Dark Winters Ahead

Emerging Infectious Diseases,
Vol. 7, No. 3, May-June 2001, Atlanta

During the 1990s, the eruption of military conflicts posed one of the strongest stimuli for the reemergence of infectious diseases in poor nations. The civil wars in Angola, Rwanda, and Sudan produced devastating outbreaks of African sleeping sickness, cholera, and polio, even though experts had believed that these infections had been eliminated a decade or so earlier.

New links between political turmoil and public health crises are forcing the traditional foreign-policy community to consider the latest trends in global disease. Enter Emerging Infectious Diseases, a seven-year-old bimonthly journal published by the Centers for Disease Control and Prevention (CDC) in Atlanta. The journal provides a valuable service by studying infectious agents like the West Nile or Ebola viruses, which have the potential to emerge because of new human or animal migrations or environmental changes. A recent article by Scott Dowell, the acting associate director for global health at the CDC’s National Center for Infectious Diseases, examines the seasonal aspects of infectious disease, offering insights that could prove useful to global public health initiatives as well as antibioterrorism efforts around the world.

In an article titled "Seasonal Variation in Host Susceptibility and Cycles of Certain Infectious Diseases," Dowell explains how human viral epidemics seem to depend on the calendar, suddenly appearing and disappearing with the seasons. A good example is the regular January arrival of influenza in the United States. Similarly, rotavirus gastroenteritis appears in the southwestern United States and then slowly migrates to northeastern cities like Boston and Washington, D.C., striking young children during the winter months. Some 200 years ago, these same cities faced predictable and devastating summer epidemics of yellow fever introduced by cargo ships carrying infected mosquitoes from the West Indies.
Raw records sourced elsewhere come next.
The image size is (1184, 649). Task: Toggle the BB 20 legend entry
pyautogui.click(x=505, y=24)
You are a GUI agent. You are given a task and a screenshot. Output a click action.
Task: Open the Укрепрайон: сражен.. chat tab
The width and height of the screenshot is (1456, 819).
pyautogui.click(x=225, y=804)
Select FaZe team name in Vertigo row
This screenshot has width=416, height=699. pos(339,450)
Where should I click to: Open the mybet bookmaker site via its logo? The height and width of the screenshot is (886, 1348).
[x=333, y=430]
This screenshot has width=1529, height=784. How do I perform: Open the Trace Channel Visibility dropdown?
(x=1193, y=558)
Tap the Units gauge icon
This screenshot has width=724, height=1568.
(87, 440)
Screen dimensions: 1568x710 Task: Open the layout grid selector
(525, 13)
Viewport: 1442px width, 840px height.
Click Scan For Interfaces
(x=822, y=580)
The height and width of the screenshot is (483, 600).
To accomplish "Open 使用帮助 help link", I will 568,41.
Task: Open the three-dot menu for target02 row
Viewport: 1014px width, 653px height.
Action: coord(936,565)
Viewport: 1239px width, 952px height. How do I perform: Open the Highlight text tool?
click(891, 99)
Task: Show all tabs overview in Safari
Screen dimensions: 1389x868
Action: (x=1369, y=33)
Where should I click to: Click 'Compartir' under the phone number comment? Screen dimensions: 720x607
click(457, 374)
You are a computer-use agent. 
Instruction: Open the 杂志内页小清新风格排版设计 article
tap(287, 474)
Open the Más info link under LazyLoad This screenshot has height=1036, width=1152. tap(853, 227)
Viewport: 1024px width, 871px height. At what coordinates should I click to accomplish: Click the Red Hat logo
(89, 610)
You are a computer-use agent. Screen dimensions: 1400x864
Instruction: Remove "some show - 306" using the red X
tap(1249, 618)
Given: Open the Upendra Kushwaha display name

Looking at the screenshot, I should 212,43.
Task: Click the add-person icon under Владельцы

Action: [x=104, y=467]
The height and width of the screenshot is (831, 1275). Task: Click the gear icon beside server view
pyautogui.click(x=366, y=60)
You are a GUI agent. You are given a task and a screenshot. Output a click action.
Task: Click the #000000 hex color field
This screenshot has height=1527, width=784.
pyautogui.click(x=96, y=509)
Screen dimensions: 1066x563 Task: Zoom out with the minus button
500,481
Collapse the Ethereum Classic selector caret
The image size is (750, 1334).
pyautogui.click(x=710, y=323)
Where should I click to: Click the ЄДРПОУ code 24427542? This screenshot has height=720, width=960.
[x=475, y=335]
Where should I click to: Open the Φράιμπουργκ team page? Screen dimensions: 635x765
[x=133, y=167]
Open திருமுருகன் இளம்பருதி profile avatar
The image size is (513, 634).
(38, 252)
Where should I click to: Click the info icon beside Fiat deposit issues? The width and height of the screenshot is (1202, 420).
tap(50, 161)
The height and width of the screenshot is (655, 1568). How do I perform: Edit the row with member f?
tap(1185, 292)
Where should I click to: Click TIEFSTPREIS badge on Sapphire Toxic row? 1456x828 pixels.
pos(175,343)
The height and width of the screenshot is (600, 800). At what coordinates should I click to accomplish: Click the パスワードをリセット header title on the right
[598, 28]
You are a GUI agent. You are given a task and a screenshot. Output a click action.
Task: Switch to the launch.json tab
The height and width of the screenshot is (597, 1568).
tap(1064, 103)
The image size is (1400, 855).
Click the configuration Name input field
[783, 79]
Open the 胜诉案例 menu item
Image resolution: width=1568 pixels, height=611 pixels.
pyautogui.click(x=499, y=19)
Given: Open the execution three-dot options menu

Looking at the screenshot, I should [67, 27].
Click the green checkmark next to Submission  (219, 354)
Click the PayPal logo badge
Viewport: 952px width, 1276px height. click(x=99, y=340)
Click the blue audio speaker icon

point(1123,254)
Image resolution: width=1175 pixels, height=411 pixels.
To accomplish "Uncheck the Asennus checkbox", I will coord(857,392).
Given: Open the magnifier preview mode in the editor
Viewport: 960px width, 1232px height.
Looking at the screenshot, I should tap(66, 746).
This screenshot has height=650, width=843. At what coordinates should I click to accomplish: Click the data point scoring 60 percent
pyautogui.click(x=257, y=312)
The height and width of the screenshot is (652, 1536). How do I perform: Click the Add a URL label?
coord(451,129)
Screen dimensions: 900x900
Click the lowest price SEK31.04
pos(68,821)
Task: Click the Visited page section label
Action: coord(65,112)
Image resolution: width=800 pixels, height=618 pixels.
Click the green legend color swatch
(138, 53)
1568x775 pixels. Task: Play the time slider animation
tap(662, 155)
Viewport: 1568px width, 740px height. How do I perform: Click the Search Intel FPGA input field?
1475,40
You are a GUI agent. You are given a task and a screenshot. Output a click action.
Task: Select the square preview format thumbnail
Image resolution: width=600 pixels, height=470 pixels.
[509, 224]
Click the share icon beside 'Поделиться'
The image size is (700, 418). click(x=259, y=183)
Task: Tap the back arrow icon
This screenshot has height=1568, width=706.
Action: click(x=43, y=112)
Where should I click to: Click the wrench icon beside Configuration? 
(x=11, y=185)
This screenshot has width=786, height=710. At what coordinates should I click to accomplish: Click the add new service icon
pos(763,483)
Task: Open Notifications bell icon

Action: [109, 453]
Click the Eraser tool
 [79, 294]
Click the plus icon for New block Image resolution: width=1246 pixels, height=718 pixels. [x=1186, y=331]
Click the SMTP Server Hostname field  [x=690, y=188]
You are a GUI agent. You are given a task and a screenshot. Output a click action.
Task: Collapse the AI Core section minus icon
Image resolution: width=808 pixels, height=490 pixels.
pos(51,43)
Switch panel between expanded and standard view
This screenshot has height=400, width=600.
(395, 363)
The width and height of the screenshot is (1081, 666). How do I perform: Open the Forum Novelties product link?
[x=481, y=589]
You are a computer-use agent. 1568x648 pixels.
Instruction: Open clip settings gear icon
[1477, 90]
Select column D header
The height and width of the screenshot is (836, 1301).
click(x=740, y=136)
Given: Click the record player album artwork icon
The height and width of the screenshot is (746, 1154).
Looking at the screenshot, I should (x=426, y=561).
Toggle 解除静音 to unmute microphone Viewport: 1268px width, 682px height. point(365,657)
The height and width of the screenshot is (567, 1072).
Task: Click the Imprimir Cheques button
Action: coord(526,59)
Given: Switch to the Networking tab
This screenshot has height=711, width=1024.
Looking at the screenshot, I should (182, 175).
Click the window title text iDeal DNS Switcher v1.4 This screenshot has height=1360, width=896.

Dowell argues that this seasonal variation of infection might not depend solely on the weather, as is commonly thought. He notes that the same viral infection — such as influenza — can appear on both sides of the equator during January, despite it being winter in the North and summer in the South. Because some aspects of human physiology (including sensitivity to light and certain immunities) also vary with the calendar, Dowell maintains, the regular arrival of certain epidemic infections might be explained by seasonal changes in human susceptibility to microbial invasion.

On this particular point, Dowell’s hypothesis is less convincing since it diminishes the crucial role of the infectious agent itself in producing a clinical infection. Indeed, infectious pathogens have coevolved with humans in an intricate and remarkable dance that has taken millions of years. Recognizing the tentative nature of his hypothesis, Dowell calls for fellow researchers to review past clinical trials for further evidence. Nevertheless, Dowell’s larger emphasis on the seasonal nature of infection has important implications for the implementation of public health efforts. For instance, when national immunization days are held in polio- and measles-endemic regions of the developing world, they are best conducted well before the seasonal onset of these infections, thus allowing sufficient time for a child’s immune system to respond to the vaccine. The same time urgency applies to so-called days of tranquility when vaccinations help to implement effective cease-fires in war-torn areas of Central Asia and sub-Saharan Africa.

Dowell’s insights can also help those who seek to mitigate the potential impact of bioterrorism attacks. U.S. civil defense officials are concerned by the similarity between the early symptoms produced by biological warfare agents — such as bacterial agents of tularemia and Q fever — with the symptoms produced by influenza. In the initial stages of infection, all three will produce fever, chills, headaches, muscle pains, and appetite loss. The similarity may delay the detection of biological attacks during the winter, when public health officials might erroneously attribute an increase in complaints of such symptoms to a common flu outbreak.

Responding to such concerns, the CDC has initiated a national system of Centers for Public Health Preparedness to ensure that local health workers can respond to a bioterrorism attack. Similarly, the U.S. Defense Department’s Advanced Research Projects Agency is developing new technologies aimed at differentiating infectious agents used as biological weapons from common seasonal viruses. However, such efforts are far from sufficient. A January 2001 CDC report concluded that the nation’s public health infrastructure is not prepared to detect a bioterrorist event. In June 2001, the Center for Strategic and International Studies and the Johns Hopkins University Center for Civilian Biodefense Studies simulated a bioterrorist attack in a war game exercise known as "Dark Winter." Their conclusion: A smallpox attack on the United States would produce massive civilian casualties and rapid breakdown of the country’s essential institutions. Unfortunately, the United States remains years away from replenishing key vaccine stockpiles and even further from having improved detection technologies in place.